● The problem: After locating the line that contains "Viewport: 464px width, 706px height." in the data below, set down exactly that line and each one after it through the line that contains "Minimize the 编辑菜单项 dialog", and nothing more.

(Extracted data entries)
########

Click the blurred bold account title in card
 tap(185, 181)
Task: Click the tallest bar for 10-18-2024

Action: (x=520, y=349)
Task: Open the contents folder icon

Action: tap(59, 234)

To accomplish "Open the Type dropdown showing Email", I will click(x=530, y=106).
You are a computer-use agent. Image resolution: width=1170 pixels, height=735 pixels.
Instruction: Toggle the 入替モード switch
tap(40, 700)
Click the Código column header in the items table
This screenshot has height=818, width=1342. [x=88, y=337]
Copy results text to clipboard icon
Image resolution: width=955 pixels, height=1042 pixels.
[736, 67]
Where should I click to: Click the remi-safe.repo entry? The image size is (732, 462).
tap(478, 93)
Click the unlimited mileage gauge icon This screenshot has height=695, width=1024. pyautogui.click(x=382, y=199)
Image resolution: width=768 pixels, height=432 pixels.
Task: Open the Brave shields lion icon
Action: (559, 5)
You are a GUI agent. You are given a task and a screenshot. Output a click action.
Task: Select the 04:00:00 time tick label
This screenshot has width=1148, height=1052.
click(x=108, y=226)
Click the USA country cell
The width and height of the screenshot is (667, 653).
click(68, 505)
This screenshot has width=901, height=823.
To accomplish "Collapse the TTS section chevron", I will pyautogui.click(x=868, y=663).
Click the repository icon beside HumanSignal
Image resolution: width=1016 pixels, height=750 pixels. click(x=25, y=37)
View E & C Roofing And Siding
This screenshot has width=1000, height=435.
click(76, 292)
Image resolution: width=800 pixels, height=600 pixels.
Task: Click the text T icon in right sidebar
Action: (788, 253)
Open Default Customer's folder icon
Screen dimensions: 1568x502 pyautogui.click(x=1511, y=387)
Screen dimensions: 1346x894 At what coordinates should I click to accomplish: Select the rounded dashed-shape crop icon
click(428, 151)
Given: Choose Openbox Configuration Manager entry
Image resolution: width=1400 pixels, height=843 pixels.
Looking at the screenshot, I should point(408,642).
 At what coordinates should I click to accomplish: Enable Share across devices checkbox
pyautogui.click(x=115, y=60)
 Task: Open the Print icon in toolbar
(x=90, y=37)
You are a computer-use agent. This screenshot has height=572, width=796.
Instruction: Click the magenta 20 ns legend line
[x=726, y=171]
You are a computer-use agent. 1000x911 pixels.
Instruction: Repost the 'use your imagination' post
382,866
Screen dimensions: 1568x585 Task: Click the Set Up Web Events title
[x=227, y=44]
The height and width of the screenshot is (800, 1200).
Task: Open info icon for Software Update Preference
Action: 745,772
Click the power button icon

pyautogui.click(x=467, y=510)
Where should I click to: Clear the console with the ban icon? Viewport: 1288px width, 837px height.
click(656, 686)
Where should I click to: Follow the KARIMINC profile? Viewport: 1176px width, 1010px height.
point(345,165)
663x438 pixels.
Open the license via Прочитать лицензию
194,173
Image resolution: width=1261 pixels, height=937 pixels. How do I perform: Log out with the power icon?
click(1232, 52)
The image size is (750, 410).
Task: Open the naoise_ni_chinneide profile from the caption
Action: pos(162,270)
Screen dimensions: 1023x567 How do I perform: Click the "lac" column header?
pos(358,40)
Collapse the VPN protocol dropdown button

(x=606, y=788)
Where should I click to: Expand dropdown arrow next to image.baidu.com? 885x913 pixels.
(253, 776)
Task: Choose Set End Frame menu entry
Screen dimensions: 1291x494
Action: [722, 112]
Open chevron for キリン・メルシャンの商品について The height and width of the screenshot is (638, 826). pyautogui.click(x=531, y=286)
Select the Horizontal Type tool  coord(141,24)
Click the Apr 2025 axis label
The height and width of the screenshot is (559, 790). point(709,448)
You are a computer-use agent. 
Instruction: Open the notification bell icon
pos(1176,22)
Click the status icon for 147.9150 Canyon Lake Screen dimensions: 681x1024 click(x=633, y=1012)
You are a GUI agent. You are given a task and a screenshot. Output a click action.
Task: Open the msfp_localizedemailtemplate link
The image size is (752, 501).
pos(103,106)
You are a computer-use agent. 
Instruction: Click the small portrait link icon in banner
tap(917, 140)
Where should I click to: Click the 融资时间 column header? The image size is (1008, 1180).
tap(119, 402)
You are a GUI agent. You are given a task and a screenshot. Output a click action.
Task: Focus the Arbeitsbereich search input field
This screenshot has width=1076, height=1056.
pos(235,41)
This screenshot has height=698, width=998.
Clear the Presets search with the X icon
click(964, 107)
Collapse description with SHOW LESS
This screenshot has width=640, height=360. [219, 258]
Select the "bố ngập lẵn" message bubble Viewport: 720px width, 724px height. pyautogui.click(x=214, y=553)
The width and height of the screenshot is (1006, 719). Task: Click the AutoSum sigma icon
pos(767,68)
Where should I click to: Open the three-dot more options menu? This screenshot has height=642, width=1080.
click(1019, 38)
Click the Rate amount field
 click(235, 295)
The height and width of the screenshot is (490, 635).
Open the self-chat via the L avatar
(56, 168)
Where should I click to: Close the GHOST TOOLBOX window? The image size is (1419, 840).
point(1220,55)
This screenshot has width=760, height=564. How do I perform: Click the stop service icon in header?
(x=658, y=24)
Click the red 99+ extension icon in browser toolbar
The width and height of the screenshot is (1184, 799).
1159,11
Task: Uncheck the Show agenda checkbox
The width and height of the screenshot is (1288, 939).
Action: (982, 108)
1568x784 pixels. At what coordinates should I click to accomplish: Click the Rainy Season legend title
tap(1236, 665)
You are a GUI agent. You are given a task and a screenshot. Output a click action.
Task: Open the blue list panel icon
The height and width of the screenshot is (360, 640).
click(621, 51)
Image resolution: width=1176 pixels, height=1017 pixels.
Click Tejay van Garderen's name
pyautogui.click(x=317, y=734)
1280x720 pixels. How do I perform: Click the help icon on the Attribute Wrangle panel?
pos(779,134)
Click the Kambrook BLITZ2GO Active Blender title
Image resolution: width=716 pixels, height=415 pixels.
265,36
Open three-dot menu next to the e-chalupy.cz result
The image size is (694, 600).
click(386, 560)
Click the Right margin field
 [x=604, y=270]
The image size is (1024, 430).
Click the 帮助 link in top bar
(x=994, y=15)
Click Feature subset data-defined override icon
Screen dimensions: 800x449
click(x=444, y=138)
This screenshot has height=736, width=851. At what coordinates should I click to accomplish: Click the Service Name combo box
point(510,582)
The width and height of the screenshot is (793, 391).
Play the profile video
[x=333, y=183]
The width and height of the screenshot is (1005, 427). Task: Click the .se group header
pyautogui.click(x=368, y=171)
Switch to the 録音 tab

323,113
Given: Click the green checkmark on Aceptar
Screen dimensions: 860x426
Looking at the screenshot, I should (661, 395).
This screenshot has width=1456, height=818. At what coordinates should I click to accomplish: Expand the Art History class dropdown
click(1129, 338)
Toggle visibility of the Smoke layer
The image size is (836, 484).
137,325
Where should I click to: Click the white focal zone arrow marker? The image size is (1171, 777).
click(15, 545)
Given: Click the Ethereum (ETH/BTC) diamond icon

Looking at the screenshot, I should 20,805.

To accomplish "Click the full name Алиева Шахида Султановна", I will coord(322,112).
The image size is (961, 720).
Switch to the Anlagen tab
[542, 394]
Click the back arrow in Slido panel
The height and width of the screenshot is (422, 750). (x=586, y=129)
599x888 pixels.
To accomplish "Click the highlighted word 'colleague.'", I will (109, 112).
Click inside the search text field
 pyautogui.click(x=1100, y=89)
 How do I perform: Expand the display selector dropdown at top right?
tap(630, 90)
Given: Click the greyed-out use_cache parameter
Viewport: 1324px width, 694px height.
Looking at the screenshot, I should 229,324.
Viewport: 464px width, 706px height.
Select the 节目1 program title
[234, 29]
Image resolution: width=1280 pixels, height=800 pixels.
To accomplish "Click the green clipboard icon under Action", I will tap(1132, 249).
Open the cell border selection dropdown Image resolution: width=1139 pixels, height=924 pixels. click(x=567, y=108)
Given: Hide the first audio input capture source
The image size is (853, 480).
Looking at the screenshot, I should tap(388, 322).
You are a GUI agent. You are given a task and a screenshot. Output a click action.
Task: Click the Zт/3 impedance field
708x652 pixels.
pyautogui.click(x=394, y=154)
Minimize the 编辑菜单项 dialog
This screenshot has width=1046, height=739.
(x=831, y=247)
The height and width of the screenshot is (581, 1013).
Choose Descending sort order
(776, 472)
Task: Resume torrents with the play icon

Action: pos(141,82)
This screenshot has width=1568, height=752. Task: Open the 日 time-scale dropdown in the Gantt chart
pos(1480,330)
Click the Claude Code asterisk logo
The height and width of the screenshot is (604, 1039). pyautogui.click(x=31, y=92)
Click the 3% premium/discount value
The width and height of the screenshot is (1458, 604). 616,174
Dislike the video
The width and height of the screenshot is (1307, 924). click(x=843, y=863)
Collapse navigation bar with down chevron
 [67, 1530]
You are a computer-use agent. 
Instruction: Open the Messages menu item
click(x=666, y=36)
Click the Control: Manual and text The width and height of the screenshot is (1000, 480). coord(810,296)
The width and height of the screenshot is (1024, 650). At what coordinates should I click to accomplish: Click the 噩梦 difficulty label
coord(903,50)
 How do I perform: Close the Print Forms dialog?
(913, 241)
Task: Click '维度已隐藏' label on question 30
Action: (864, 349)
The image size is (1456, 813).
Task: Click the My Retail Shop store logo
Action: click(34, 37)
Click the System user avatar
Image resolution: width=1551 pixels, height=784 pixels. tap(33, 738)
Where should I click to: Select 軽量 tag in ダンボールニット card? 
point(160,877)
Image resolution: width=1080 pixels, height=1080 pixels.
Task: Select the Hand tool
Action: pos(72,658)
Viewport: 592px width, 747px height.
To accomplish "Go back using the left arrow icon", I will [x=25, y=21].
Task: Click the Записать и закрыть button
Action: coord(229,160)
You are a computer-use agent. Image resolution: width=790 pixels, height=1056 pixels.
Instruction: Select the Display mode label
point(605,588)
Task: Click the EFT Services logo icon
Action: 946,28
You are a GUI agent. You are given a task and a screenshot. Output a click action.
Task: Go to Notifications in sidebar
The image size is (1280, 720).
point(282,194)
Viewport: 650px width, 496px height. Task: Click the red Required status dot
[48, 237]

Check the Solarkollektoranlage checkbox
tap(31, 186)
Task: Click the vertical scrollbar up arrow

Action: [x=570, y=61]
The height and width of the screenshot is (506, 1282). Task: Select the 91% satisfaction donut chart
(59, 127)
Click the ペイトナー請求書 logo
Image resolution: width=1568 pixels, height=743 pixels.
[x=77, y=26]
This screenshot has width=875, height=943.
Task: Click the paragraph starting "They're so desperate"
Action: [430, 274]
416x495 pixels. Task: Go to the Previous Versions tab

########

● Response area:
Viewport: 464px width, 706px height.
Select the 节目1 program title
[234, 29]
Image resolution: width=1280 pixels, height=800 pixels.
To accomplish "Click the green clipboard icon under Action", I will tap(1132, 249).
Open the cell border selection dropdown Image resolution: width=1139 pixels, height=924 pixels. click(x=567, y=108)
Given: Hide the first audio input capture source
The image size is (853, 480).
Looking at the screenshot, I should tap(388, 322).
You are a GUI agent. You are given a task and a screenshot. Output a click action.
Task: Click the Zт/3 impedance field
708x652 pixels.
pyautogui.click(x=394, y=154)
Minimize the 编辑菜单项 dialog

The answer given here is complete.